§ **ACTIVITY**
From the records that follow, copy every line in which "computer" appears.

§ **PROVIDED DATA**

--

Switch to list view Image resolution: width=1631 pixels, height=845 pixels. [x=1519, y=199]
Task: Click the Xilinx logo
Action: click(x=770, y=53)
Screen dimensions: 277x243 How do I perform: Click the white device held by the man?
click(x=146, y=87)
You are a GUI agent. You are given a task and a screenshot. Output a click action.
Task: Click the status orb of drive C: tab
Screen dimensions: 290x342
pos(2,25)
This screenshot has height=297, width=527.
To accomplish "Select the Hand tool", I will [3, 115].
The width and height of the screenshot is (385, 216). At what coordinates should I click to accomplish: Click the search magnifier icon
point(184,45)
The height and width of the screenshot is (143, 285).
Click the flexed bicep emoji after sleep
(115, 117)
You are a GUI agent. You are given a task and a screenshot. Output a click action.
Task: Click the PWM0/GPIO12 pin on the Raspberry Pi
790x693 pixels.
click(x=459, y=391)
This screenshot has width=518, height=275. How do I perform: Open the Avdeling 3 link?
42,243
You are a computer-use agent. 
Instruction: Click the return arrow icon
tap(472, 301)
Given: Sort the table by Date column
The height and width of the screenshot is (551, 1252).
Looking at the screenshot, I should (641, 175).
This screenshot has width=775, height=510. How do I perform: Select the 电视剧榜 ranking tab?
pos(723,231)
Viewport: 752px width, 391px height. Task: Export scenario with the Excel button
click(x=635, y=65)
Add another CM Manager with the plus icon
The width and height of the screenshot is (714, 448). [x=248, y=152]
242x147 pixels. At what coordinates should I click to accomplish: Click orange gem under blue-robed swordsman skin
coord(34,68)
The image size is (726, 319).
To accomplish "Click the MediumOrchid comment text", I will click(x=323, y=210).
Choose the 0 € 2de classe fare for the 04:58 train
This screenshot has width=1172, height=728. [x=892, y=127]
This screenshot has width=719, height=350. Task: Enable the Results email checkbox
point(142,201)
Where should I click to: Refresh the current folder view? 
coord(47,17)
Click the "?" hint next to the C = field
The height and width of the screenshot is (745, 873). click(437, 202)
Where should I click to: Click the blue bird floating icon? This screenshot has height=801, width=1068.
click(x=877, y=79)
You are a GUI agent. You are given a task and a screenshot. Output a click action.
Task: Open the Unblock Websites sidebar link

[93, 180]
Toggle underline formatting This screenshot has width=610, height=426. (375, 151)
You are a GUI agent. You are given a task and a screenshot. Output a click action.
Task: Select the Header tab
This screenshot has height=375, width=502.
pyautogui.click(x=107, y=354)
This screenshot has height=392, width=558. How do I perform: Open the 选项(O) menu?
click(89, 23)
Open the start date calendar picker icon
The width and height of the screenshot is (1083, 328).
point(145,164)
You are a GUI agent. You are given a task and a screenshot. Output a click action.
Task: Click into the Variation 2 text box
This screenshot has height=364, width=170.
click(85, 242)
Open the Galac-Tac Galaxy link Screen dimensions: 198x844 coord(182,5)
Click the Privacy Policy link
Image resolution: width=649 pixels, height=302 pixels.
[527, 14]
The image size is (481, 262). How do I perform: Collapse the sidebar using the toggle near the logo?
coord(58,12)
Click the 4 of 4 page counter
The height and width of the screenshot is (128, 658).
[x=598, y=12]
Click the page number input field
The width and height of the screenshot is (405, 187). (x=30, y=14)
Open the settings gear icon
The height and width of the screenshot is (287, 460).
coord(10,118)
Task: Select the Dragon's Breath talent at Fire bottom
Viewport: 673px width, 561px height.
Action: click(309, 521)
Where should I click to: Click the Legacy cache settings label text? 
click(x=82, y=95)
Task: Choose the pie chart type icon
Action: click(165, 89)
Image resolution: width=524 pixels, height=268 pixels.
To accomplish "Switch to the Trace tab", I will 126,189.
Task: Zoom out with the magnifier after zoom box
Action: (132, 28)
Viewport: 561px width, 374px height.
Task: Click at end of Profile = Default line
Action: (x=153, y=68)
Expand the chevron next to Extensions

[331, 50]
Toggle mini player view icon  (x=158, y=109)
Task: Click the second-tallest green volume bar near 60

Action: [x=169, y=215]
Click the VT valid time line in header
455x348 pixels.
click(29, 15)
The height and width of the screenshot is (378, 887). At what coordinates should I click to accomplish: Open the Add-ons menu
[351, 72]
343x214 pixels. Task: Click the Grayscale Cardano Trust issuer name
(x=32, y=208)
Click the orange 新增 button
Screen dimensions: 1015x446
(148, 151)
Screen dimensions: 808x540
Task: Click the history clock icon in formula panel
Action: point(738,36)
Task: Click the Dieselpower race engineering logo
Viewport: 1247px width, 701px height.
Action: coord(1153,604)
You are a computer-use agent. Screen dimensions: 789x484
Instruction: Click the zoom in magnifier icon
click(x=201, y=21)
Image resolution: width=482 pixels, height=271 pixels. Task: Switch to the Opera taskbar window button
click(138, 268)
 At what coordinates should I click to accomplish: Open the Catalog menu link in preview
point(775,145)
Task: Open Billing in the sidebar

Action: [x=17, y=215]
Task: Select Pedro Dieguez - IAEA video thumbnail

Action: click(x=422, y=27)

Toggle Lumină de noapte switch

--

§ **WRITTEN SOLUTION**
You are a computer-use agent. 
You are a computer-use agent. Screen dimensions: 789x484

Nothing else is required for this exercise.